Almost all patients recovered from CDI after primary antibiotic therapy or without antibiotics, and no deaths occurred due to CDI. These findings indicate that the prognosis of pediatric patients with CDI is good. At present, CDI in other countries, especially the United States, is associated with significant morbidity and mortality and a poorer prognosis than that in Japan [5]. According to a report from a children’s hospital in the United States, improvement rates of 72–86% with primary antibiotic therapy and recurrence rates of 16–22% within three months were observed [21]. An explanation for these differences is that the lipotype (RT) 027 strain, which is commonly isolated in North America, is highly virulent and can cause serious illness; however, this strain is relatively uncommon in Japan [1422].

In this study, CDI in patients with IBD tended to be treatment-resistant, compared to other underlying conditions.

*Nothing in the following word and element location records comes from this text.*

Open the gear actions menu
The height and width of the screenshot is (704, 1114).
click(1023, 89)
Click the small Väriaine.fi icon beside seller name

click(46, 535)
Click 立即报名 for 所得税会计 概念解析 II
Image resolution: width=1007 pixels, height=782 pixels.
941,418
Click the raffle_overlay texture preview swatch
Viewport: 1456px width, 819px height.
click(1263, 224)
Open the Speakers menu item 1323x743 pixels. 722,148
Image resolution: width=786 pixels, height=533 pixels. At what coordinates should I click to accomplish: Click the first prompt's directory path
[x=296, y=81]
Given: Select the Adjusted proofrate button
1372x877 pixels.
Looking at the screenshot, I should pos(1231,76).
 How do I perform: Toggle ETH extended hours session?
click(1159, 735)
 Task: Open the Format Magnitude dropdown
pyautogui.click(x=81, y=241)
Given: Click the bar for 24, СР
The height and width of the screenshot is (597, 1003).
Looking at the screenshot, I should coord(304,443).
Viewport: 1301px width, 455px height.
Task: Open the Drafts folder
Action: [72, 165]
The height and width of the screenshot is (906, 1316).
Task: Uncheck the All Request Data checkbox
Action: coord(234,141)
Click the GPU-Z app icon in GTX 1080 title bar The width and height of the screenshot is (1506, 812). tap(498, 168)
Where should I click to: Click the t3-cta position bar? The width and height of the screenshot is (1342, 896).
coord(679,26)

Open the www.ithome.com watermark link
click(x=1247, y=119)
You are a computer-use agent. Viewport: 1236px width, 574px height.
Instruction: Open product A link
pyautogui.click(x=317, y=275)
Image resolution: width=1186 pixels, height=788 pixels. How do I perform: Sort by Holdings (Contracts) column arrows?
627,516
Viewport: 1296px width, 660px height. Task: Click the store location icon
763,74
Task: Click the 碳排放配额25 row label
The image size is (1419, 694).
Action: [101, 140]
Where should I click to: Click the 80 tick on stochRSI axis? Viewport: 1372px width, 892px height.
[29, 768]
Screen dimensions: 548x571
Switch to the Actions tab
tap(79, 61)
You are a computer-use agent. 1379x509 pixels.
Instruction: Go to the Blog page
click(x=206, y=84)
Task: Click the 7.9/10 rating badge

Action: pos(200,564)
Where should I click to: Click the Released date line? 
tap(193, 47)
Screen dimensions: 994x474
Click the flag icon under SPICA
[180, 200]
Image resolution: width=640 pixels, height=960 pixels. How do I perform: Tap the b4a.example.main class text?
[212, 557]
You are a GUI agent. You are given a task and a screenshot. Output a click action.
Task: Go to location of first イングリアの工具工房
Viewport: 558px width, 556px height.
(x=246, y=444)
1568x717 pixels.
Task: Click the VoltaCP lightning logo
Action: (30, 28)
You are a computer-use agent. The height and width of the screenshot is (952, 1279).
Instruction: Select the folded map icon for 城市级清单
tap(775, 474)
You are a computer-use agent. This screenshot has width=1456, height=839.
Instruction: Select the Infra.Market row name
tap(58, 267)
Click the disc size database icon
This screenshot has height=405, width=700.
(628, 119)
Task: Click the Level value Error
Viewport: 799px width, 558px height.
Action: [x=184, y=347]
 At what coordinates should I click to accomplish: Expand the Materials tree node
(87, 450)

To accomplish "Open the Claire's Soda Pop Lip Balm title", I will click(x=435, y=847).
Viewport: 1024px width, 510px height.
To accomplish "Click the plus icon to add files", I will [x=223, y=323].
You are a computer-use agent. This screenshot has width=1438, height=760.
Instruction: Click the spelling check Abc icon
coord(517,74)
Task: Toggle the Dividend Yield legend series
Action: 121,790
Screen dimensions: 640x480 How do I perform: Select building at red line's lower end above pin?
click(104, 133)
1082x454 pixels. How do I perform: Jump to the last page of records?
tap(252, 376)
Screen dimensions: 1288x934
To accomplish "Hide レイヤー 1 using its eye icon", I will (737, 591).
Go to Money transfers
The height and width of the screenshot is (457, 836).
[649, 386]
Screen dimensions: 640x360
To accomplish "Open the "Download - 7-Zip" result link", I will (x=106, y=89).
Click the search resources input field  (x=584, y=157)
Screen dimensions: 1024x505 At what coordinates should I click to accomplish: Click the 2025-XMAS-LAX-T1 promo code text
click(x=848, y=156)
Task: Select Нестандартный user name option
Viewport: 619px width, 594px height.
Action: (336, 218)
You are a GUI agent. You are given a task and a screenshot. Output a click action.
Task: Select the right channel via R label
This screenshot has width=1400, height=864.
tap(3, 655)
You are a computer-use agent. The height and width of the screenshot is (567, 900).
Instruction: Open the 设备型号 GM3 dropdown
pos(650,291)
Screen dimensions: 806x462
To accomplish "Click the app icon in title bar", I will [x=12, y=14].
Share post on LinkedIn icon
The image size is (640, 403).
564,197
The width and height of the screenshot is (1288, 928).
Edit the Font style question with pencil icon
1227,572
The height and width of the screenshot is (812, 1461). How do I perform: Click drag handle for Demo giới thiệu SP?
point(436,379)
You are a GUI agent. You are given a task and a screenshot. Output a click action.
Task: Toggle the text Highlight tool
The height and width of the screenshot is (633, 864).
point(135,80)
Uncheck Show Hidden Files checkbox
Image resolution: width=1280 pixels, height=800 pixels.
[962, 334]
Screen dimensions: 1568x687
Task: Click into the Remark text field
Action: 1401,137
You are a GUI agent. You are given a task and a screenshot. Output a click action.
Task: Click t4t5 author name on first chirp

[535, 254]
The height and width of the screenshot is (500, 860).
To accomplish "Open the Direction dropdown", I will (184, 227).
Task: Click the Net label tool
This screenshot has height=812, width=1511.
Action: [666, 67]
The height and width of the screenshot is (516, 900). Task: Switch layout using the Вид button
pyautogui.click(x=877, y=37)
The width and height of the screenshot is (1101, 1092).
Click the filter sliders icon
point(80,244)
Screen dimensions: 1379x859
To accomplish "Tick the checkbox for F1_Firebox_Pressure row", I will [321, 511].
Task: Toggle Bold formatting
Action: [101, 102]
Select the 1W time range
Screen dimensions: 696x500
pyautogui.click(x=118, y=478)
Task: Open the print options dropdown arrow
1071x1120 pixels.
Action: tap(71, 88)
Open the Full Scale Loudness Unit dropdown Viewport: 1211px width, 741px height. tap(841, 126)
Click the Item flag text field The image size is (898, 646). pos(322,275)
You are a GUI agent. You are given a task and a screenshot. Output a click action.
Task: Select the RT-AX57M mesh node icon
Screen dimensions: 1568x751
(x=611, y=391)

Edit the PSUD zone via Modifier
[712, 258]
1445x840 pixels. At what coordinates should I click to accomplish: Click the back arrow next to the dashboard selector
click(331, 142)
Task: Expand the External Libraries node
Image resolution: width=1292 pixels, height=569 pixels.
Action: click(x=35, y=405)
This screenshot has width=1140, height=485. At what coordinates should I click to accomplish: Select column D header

In addition, two of the three patients who relapsed within three months had UC. A previous study reported that the incidence of CDI was higher in children with IBD than in those with other underlying conditions, and that 20% of patients initially treated with MNZ received secondary treatment with VCM due to inadequate remission of CDI [23]. Furthermore, a previous study reported that 25% of the children had CDI recurrence, which is similar to the findings of the present study. Therefore, appropriate observation and intervention for CDI in patients with IBD should be implemented, although the prognosis of patients with CDI in Japan is good.

This study has four main limitations. First, this was a single-center retrospective study. Second, a comparison between patients with and without CDI was not feasible as it was not possible to remove bias in testing indications. Prospective studies with matching test indications are required for more accurate comparisons. Third, although our center is the only children’s hospital that can perform pediatric endoscopy in Saitama Prefecture, cases of CDI and PMC without underlying disease may be treated more often in general pediatric hospitals and clinics. If so, pediatric CDI in patients without a previous medical history may be more common than that reported in our study. Fourth, some patients diagnosed with CDI who did not undergo colonoscopy may have presented with PMC. Therefore, the number of CDI cases presenting with PMC may be higher than that reported.

We retrospectively analyzed data from patients with CDI who were treated at our center and showed that CDI was more frequent among those with underlying immunosuppression, hematological and malignant disorders, or gastrointestinal diseases. Nevertheless, 5% of the patients had CDI with no underlying disease. Although the prognosis of CDI in this study was good, a correct diagnosis is necessary, which requires information from a detailed interview and examination that includes a history of antibiotic use.